#### Data provided:
* * *
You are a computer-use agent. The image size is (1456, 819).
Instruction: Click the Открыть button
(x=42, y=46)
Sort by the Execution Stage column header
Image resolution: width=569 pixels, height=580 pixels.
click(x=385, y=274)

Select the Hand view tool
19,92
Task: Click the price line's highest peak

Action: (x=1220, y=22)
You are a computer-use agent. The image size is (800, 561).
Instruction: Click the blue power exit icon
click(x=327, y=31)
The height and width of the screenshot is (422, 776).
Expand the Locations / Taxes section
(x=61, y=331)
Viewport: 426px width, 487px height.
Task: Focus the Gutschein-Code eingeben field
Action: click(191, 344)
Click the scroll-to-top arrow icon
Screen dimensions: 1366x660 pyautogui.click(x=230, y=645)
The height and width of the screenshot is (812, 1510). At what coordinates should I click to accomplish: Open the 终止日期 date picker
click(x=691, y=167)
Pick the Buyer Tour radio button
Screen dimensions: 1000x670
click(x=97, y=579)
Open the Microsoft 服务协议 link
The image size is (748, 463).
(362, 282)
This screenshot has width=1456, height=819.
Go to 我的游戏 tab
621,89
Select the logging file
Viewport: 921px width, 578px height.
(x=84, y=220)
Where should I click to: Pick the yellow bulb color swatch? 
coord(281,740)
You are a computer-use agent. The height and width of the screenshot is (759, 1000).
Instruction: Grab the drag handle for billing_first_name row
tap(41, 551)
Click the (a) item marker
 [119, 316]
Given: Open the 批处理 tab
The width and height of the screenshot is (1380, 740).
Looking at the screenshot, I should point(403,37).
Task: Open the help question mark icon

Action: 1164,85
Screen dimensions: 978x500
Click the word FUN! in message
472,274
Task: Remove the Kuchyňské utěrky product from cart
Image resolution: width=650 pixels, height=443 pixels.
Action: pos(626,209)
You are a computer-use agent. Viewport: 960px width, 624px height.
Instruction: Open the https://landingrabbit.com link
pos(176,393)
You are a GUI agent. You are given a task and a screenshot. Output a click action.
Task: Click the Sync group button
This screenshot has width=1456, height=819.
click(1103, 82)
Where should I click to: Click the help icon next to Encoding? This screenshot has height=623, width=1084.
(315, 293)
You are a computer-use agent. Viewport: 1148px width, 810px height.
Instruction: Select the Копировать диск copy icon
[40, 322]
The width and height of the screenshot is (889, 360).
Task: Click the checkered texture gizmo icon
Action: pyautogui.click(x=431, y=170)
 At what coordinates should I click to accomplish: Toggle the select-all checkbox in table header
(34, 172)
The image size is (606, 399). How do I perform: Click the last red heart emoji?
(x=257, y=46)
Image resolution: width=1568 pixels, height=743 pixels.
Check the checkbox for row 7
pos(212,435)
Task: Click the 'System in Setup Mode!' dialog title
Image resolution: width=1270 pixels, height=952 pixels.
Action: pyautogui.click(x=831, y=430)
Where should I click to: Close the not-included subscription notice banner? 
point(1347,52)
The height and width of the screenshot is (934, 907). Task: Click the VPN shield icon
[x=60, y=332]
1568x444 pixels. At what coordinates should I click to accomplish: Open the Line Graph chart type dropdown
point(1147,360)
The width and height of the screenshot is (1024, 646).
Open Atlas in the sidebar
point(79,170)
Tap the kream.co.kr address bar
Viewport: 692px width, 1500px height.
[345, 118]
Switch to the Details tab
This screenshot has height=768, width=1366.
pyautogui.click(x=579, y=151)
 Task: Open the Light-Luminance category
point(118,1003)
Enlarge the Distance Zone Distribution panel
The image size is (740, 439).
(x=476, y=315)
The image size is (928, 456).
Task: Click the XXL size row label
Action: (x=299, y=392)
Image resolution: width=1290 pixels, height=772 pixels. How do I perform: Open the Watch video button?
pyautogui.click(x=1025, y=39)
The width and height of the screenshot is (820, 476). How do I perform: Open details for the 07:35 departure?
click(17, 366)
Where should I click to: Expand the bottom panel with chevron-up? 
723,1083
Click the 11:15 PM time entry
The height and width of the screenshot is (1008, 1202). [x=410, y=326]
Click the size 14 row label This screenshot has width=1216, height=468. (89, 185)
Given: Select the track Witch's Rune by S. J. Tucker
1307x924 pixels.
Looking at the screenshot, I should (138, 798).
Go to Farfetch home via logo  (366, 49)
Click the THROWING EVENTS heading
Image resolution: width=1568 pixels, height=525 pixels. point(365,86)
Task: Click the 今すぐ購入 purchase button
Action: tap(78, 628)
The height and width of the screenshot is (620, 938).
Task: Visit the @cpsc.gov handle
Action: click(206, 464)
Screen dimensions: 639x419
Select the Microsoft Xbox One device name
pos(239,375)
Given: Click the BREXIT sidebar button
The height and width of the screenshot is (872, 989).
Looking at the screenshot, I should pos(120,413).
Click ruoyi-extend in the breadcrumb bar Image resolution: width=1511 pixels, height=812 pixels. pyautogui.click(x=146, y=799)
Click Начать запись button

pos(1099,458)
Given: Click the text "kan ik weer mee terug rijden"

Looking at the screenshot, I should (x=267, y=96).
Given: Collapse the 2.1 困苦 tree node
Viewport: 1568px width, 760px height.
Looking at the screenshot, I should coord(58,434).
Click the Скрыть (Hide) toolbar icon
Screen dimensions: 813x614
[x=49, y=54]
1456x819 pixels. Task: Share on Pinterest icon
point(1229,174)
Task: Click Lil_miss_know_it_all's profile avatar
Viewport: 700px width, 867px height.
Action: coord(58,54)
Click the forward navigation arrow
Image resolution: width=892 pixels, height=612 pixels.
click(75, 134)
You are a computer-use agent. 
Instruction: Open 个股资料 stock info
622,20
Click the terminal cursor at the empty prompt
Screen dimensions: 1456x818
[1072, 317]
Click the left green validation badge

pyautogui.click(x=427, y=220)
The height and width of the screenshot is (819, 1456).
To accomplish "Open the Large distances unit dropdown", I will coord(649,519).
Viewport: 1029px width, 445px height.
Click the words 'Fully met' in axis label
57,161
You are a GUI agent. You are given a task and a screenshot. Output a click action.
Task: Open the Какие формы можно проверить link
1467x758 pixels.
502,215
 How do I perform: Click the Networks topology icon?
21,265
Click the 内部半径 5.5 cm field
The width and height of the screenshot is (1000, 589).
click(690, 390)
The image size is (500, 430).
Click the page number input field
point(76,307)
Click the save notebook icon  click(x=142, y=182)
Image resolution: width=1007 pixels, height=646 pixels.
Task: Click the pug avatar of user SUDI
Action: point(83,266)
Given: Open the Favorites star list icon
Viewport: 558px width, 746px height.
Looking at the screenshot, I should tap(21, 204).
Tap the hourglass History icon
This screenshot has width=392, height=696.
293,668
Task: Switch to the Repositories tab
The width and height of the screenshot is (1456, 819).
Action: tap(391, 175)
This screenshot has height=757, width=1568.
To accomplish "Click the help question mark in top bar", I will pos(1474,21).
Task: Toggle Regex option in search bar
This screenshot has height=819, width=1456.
* * *
#### Work to complete:
Print these lines verbatim, from the first to the last.

#### Answer to the task:
You are a computer-use agent. The image size is (1456, 819).
Instruction: Click the Открыть button
(x=42, y=46)
Sort by the Execution Stage column header
Image resolution: width=569 pixels, height=580 pixels.
click(x=385, y=274)

Select the Hand view tool
19,92
Task: Click the price line's highest peak

Action: (x=1220, y=22)
You are a computer-use agent. The image size is (800, 561).
Instruction: Click the blue power exit icon
click(x=327, y=31)
The height and width of the screenshot is (422, 776).
Expand the Locations / Taxes section
(x=61, y=331)
Viewport: 426px width, 487px height.
Task: Focus the Gutschein-Code eingeben field
Action: click(191, 344)
Click the scroll-to-top arrow icon
Screen dimensions: 1366x660 pyautogui.click(x=230, y=645)
The height and width of the screenshot is (812, 1510). At what coordinates should I click to accomplish: Open the 终止日期 date picker
click(x=691, y=167)
Pick the Buyer Tour radio button
Screen dimensions: 1000x670
click(x=97, y=579)
Open the Microsoft 服务协议 link
The image size is (748, 463).
(362, 282)
This screenshot has width=1456, height=819.
Go to 我的游戏 tab
621,89
Select the logging file
Viewport: 921px width, 578px height.
(x=84, y=220)
Where should I click to: Pick the yellow bulb color swatch? 
coord(281,740)
You are a computer-use agent. The height and width of the screenshot is (759, 1000).
Instruction: Grab the drag handle for billing_first_name row
tap(41, 551)
Click the (a) item marker
 [119, 316]
Given: Open the 批处理 tab
The width and height of the screenshot is (1380, 740).
Looking at the screenshot, I should point(403,37).
Task: Open the help question mark icon

Action: 1164,85
Screen dimensions: 978x500
Click the word FUN! in message
472,274
Task: Remove the Kuchyňské utěrky product from cart
Image resolution: width=650 pixels, height=443 pixels.
Action: pos(626,209)
You are a computer-use agent. Viewport: 960px width, 624px height.
Instruction: Open the https://landingrabbit.com link
pos(176,393)
You are a GUI agent. You are given a task and a screenshot. Output a click action.
Task: Click the Sync group button
This screenshot has width=1456, height=819.
click(1103, 82)
Where should I click to: Click the help icon next to Encoding? This screenshot has height=623, width=1084.
(315, 293)
You are a computer-use agent. Viewport: 1148px width, 810px height.
Instruction: Select the Копировать диск copy icon
[40, 322]
The width and height of the screenshot is (889, 360).
Task: Click the checkered texture gizmo icon
Action: pyautogui.click(x=431, y=170)
 At what coordinates should I click to accomplish: Toggle the select-all checkbox in table header
(34, 172)
The image size is (606, 399). How do I perform: Click the last red heart emoji?
(x=257, y=46)
Image resolution: width=1568 pixels, height=743 pixels.
Check the checkbox for row 7
pos(212,435)
Task: Click the 'System in Setup Mode!' dialog title
Image resolution: width=1270 pixels, height=952 pixels.
Action: pyautogui.click(x=831, y=430)
Where should I click to: Close the not-included subscription notice banner? 
point(1347,52)
The height and width of the screenshot is (934, 907). Task: Click the VPN shield icon
[x=60, y=332]
1568x444 pixels. At what coordinates should I click to accomplish: Open the Line Graph chart type dropdown
point(1147,360)
The width and height of the screenshot is (1024, 646).
Open Atlas in the sidebar
point(79,170)
Tap the kream.co.kr address bar
Viewport: 692px width, 1500px height.
[345, 118]
Switch to the Details tab
This screenshot has height=768, width=1366.
pyautogui.click(x=579, y=151)
 Task: Open the Light-Luminance category
point(118,1003)
Enlarge the Distance Zone Distribution panel
The image size is (740, 439).
(x=476, y=315)
The image size is (928, 456).
Task: Click the XXL size row label
Action: (x=299, y=392)
Image resolution: width=1290 pixels, height=772 pixels. How do I perform: Open the Watch video button?
pyautogui.click(x=1025, y=39)
The width and height of the screenshot is (820, 476). How do I perform: Open details for the 07:35 departure?
click(17, 366)
Where should I click to: Expand the bottom panel with chevron-up? 
723,1083
Click the 11:15 PM time entry
The height and width of the screenshot is (1008, 1202). [x=410, y=326]
Click the size 14 row label This screenshot has width=1216, height=468. (89, 185)
Given: Select the track Witch's Rune by S. J. Tucker
1307x924 pixels.
Looking at the screenshot, I should (138, 798).
Go to Farfetch home via logo  (366, 49)
Click the THROWING EVENTS heading
Image resolution: width=1568 pixels, height=525 pixels. point(365,86)
Task: Click the 今すぐ購入 purchase button
Action: tap(78, 628)
The height and width of the screenshot is (620, 938).
Task: Visit the @cpsc.gov handle
Action: click(206, 464)
Screen dimensions: 639x419
Select the Microsoft Xbox One device name
pos(239,375)
Given: Click the BREXIT sidebar button
The height and width of the screenshot is (872, 989).
Looking at the screenshot, I should pos(120,413).
Click ruoyi-extend in the breadcrumb bar Image resolution: width=1511 pixels, height=812 pixels. pyautogui.click(x=146, y=799)
Click Начать запись button

pos(1099,458)
Given: Click the text "kan ik weer mee terug rijden"

Looking at the screenshot, I should (x=267, y=96).
Given: Collapse the 2.1 困苦 tree node
Viewport: 1568px width, 760px height.
Looking at the screenshot, I should coord(58,434).
Click the Скрыть (Hide) toolbar icon
Screen dimensions: 813x614
[x=49, y=54]
1456x819 pixels. Task: Share on Pinterest icon
point(1229,174)
Task: Click Lil_miss_know_it_all's profile avatar
Viewport: 700px width, 867px height.
Action: coord(58,54)
Click the forward navigation arrow
Image resolution: width=892 pixels, height=612 pixels.
click(75, 134)
You are a computer-use agent. 
Instruction: Open 个股资料 stock info
622,20
Click the terminal cursor at the empty prompt
Screen dimensions: 1456x818
[1072, 317]
Click the left green validation badge

pyautogui.click(x=427, y=220)
The height and width of the screenshot is (819, 1456).
To accomplish "Open the Large distances unit dropdown", I will coord(649,519).
Viewport: 1029px width, 445px height.
Click the words 'Fully met' in axis label
57,161
You are a GUI agent. You are given a task and a screenshot. Output a click action.
Task: Open the Какие формы можно проверить link
1467x758 pixels.
502,215
 How do I perform: Click the Networks topology icon?
21,265
Click the 内部半径 5.5 cm field
The width and height of the screenshot is (1000, 589).
click(690, 390)
The image size is (500, 430).
Click the page number input field
point(76,307)
Click the save notebook icon  click(x=142, y=182)
Image resolution: width=1007 pixels, height=646 pixels.
Task: Click the pug avatar of user SUDI
Action: point(83,266)
Given: Open the Favorites star list icon
Viewport: 558px width, 746px height.
Looking at the screenshot, I should tap(21, 204).
Tap the hourglass History icon
This screenshot has width=392, height=696.
293,668
Task: Switch to the Repositories tab
The width and height of the screenshot is (1456, 819).
Action: tap(391, 175)
This screenshot has height=757, width=1568.
To accomplish "Click the help question mark in top bar", I will pos(1474,21).
Task: Toggle Regex option in search bar
This screenshot has height=819, width=1456.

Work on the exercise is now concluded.